Second, new coach: Matt Johnson is the program's fourth in as many years.
He expects the pattern of talent to continue; the pattern of instability at the top to change.
Johnson and anyone else associated with the Tigers' program say the tradition of athletic excellence only stands to improve long range with the opening of Gaston Middle School in 2014.
Being constructed a half-mile southeast of the high school on land that used to house Carver Elementary, it will be the first intermediate feeder within Edison's boundaries, allowing its coaches to better identify, groom and preserve neighborhood athletes at a younger age.
Johnson not only looks forward to the program's future, insisting he will lead it: "I'm committed to be here until the day I die, basically."
A month from his 50th birthday, the former Edison eight-year assistant under Tim McDonald made a bold statement by recently resigning as director of operations for the McDonald-owned World Sports Cafe in River Park.
"I received my last paycheck Friday," says Johnson, who had partnered with ex-USC teammate McDonald since the restaurant opened in 1998.
Johnson, who graduated with a bachelor's degree in public administration from USC, is working on obtaining his teacher's credential.
Meanwhile, he has passed his CBEST exam, allowing him to substitute teach on a regular basis at Edison.
"I've demonstrated I'm going to be on campus 100% of the time," he said Monday before practice in his black and gold Tigers football visor and T-shirt. "I'm leaving my business, and that pretty much spoke volumes to the parents and kids.
"I'm at the point-of-life age where I ask, 'what's going to be the last job of my career,' and this is it.
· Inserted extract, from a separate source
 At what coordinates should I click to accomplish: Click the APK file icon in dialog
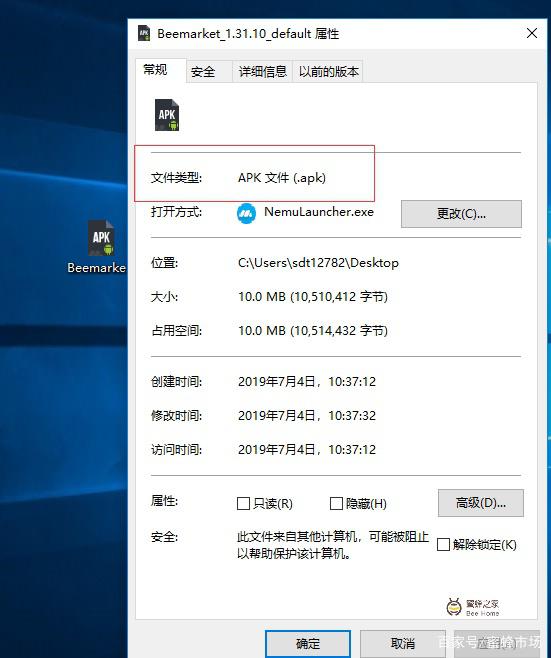[x=167, y=115]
On one end, it's very scary; on the other end, what an adventure. But this is what I'm meant to do; this is what drives me every morning."
Yet, the bottom-line challenge: "Trust," he says, "building the trust, that what I say is not just lip service. Hey, it's been a crazy run here the last four or five years."
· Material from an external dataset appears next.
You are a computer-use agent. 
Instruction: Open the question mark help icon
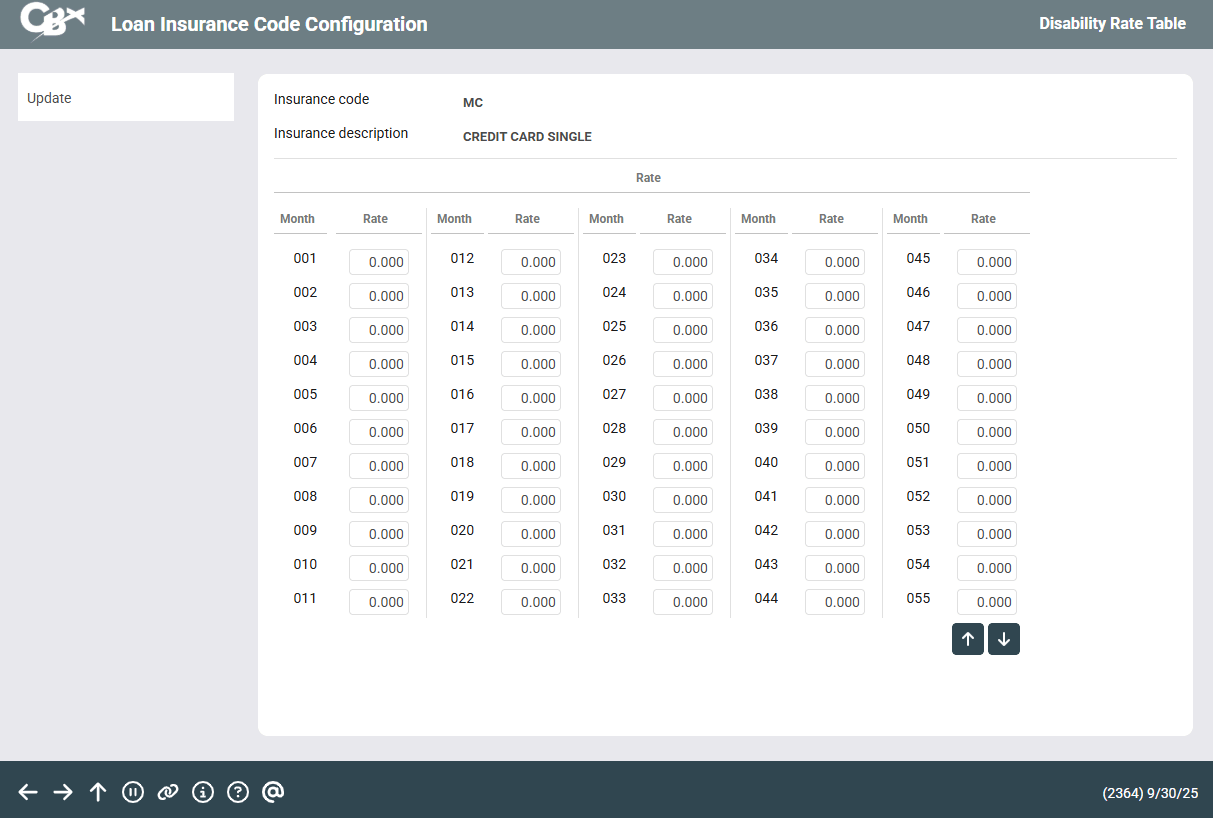[x=237, y=792]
Specifically, among head coaches, it's gone from McDonald to Jim O'Brien to McDonald to Ricky Manning and now to Johnson.
Yet the Tigers' tradition of success has sustained itself virtually throughout, featuring 10-4 (2009, Division II title), 10-2 ('11) and 9-4 ('12) seasons.
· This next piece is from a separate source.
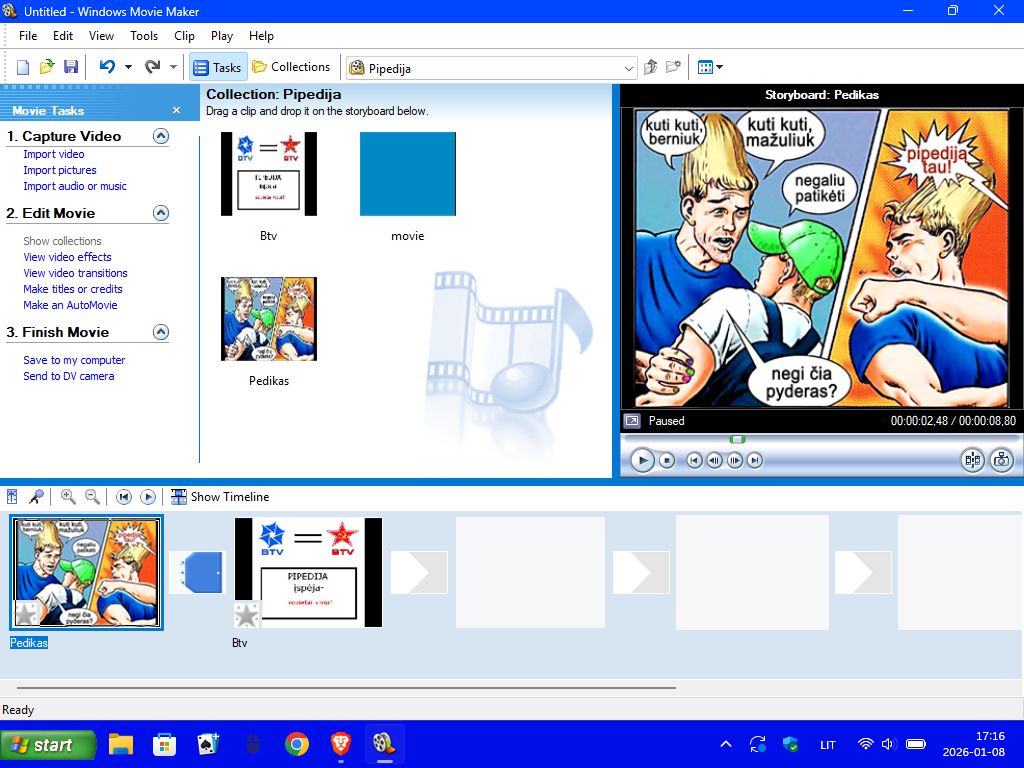Collapse the Capture Video section
Screen dimensions: 1024x768
161,136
And, again, much is expected from The Bee's No. 6-ranked team in the preseason.
Johnson's not sandbagging: "Taking over a high-profile program like Edison, they did me a lot of favors with the material I have to work with."
The foundation begins with Wright and Nutt, both of whom have orally committed to Nevada.
"Some colleges noticed us, some didn't," Wright says. "And for those who didn't, they're going to wish they got us at the same time."
Wright stops just short of predicting a D-I title game appearance for a school edged 37-34 by eventual champion Clovis North in last year's semifinals: "I don't want to say we'll get to Valley; I don't want to say it too early, but we'll fight for it. We've got the talent to do a lot of things."
Greely, replacing one of Edison's all-time great quarterbacks in three-year starter Khari McGee, is an intriguing prospect.
He's a 5-11, 185-pound junior already offered a scholarship by Arizona State as a cornerback, which he played last year.
"When I got here," Johnson says, "I asked him to play catch, he threw a few and I said, 'Whoa.' He's a tremendous multi-tooled quarterback with the tool set to fit into our system nicely."